Tra Arte e Architettura: i Bronzi di Riace

Conservati presso il Museo Archeologico Nazionale di Reggio Calabria, i Bronzi di Riace sono l’emblema di una bellezza immensa e costituiscono un capolavoro dell’arte greca del V secolo a.C

Li ricordiamo oggi, nel giorno dell’anniversario della loro scoperta, avvenuta il 16 agosto 1972. Sono passati 44 anni, infatti, dal ritrovamento nelle acque calabresi grazie a Stefano Mariottini, un giovane sub dilettante romano, che in quell’occasione si immerse a 200 metri dalle coste di Riace Marina e rinvenne a 8 metri di profondità le statue dei due guerrieri che sarebbero diventate famose come i Bronzi di Riace, proprio in onore del luogo di ritrovamento.

Così recita la denuncia ufficiale depositata il giorno successivo da Stefano Mariottini il quale “… dichiara di aver trovato il giorno 16 c.m. durante una immersione subacquea a scopo di pesca, in località Riace, Km 130 circa sulla SS Nazionale ionica, alla distanza di circa 300 metri dal litorale ed alla profondità di 10 metri circa, un gruppo di statue, presumibilmente di bronzo. Le due emergenti rappresentano delle figure maschili nude, l’una adagiata sul dorso, con viso ricoperto di barba fluente, a riccioli, a braccia aperte e con gamba sopravanzante rispetto all’altra. L’altra risulta coricata su di un fianco con una gamba ripiegata e presenta sul braccio sinistro uno scudo. Le statue sono di colore bruno scuro salvo alcune parti più chiare, si conservano perfettamente, modellato pulito, privo di incrostazioni evidenti. Le dimensioni sono all’incirca di 180 cm.”

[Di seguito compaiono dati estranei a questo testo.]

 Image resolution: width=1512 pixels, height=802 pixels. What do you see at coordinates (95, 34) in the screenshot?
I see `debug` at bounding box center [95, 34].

 Nell’occasione il subacqueo fu attratto dal braccio sinistro di quella che poi sarebbe stata denominata statua A, unico elemento che emergeva dalla sabbia del fondo. Per sollevare e recuperare i due capolavori, i Carabinieri  del nucleo sommozzatori utilizzarono poi un pallone gonfiato con l’aria delle bombole. Il 21 agosto fu recuperata la statua B, mentre il giorno successivo toccò alla statua A (che ricadde al fondo una volta prima d’essere portata al sicuro sulla spiaggia).

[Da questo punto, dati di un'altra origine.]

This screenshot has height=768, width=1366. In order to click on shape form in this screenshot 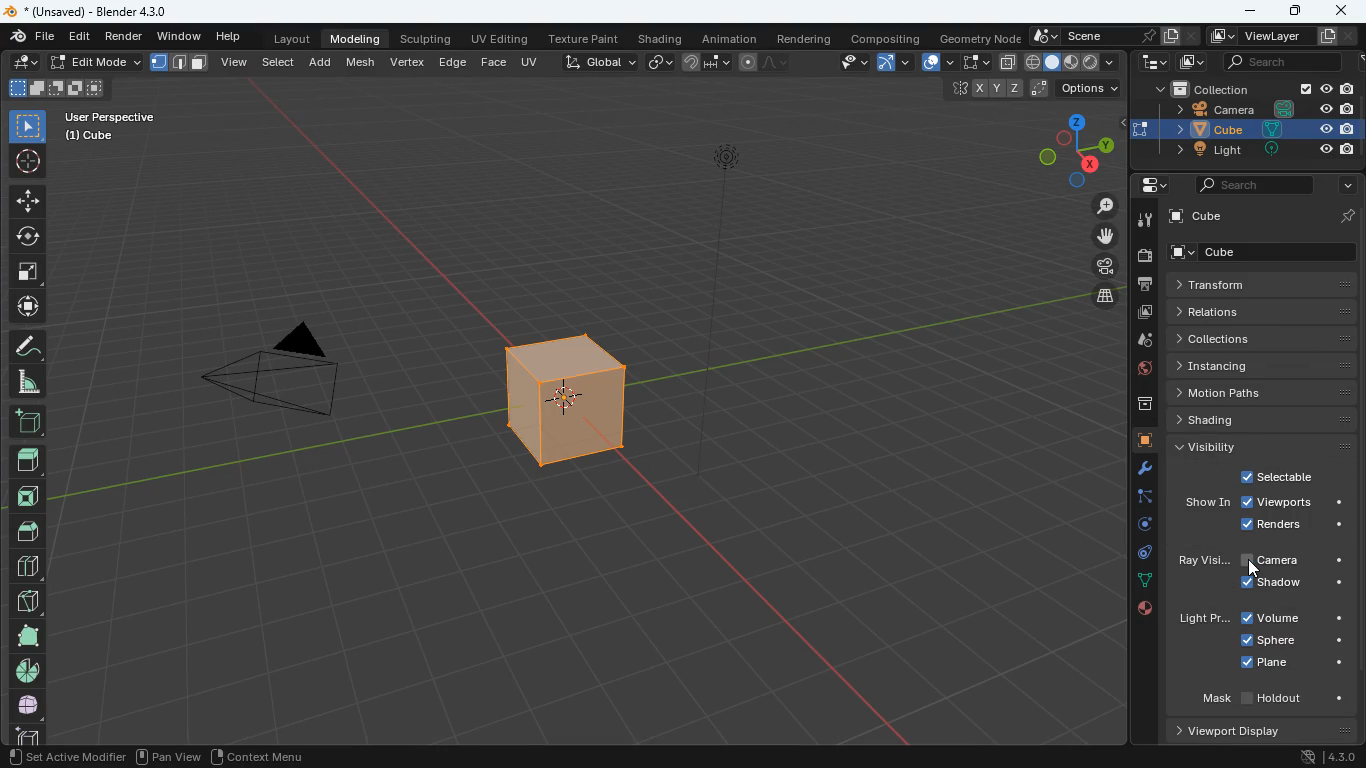, I will do `click(55, 89)`.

I due bronzi sono quasi certamente opere originali dell’arte greca del V secolo a.C. e dal momento del ritrovamento hanno stimolato gli studiosi alla ricerca dell’identità dei personaggi e degli autori. Ancora oggi non è stata raggiunta unanimità per quanto riguarda la datazione, la provenienza e tanto meno gli artefici delle due sculture.